SOURCE EXTRACT >>
[START]
Dilke's own dinner parties were frequent, with a great variety of guests, although after 1876 they were exclusively male. During that year—the first since the death of his wife in which he had entertained on any scale—he had tried holding parties with ladies, but with only a grandmother to help him found the plan “so uncomfortable that I dropped it.” At one stage it looked as though Dilke's sister-in-law might move into 76, Sloane Street with her husband and act as hostess, but eventually this came to nothing. Ashton Dilke, soon to be elected member of Parliament for Newcastle-upon-Tyne, had married Maye Smith in the spring of 1876. She was the eldest of six daughters of Thomas Eustace Smith, a prosperous but extravagant North of England shipbuilder, who was himself Liberal member for Tyne-mouth. Charles Dilke, who already knew the family and who was destined never to forget them, did not approve of the alliance.

“In April there occurred the marriage of my brother,” he rather mysteriously wrote, “which was a cause of considerable distress to me as he had been very good to me, and, on the other hand, there were circumstances (not connected with his wife or with himself) which made me unable to approve his marriage. As, however, he immediately quarrelled with these others, I contemplated for some months the possibility of asking him and his wife to come and live with me.”
31

The only hint at the circumstances in the Dilke papers for these years is in a letter which he wrote to Mrs. Pattison at the beginning of 1880. He was relating a conversation with Mrs. Grant Duff, and reported her as having said to him: “. . . and that set Ellen (Mrs. Eustace) Smith chattering, and you know—you know by your own case—what Ellen Smith's chatter is.”
[END]
DATASET EXCERPT >>
[START]
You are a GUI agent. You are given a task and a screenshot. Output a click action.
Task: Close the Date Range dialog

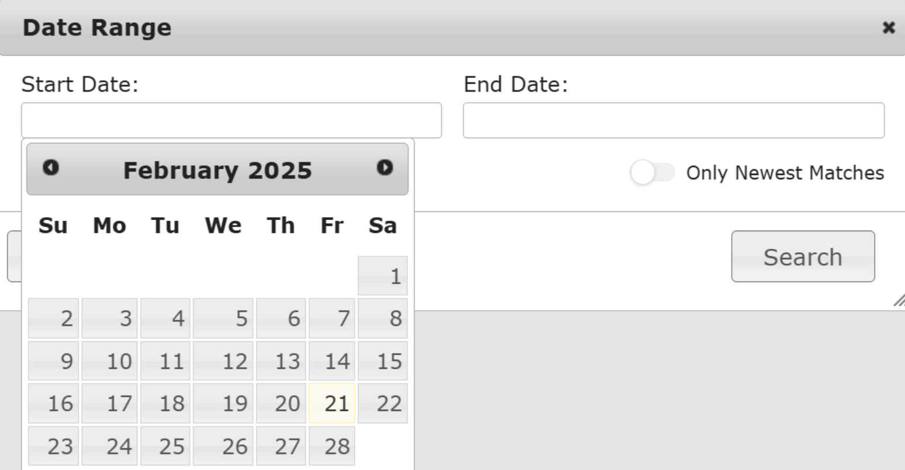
[END]
WHAT IS ASKED >>
1. According to the passage about Charles Dilke's dinner parties, after which year were those parties exclusively male?
2. Continue the passage about Charles Dilke and the Smith family, starting after its final sentence.

RESULTS FOR EACH TASK >>
1. After 1876.

2.
32

Despite the absence of women from his parties, Dilke was far from moving in an exclusively male society. From Mrs. Langtry to Miss Rhoda Broughton he met almost everyone. Of the former he wrote in 1877: “Persons had begun to rave at
the beauty of Mrs. Langtry, whom I had known as an ugly child in Jersey and whom I had met in 1876 at Lord Houghton's before she had become a beauty and before anyone had noticed her”; and of the latter—“a very ignorant, very honest, good-hearted sort of woman, with loud, abrupt country-family sort of manners.” A closer friendship was with Miss Alice de Rothschild, a daughter of Baron Lionel de Rothschild and a first cousin of Lady Rosebery. Dilke described her as “a clever and agreeable lady of whom I saw a great deal for several years” until they both began to be disturbed by a spate of congratulations on their approaching marriage. This, Dilke recorded, brought their acquaintance gradually to an end, to his great regret.

A few years later, in 1879, Dilke was writing to Mrs. Pattison, who was certainly herself an exception to his statement, that “the only woman with whom I am now on terms which can be called ‘intimate' is our Lady Venetia.”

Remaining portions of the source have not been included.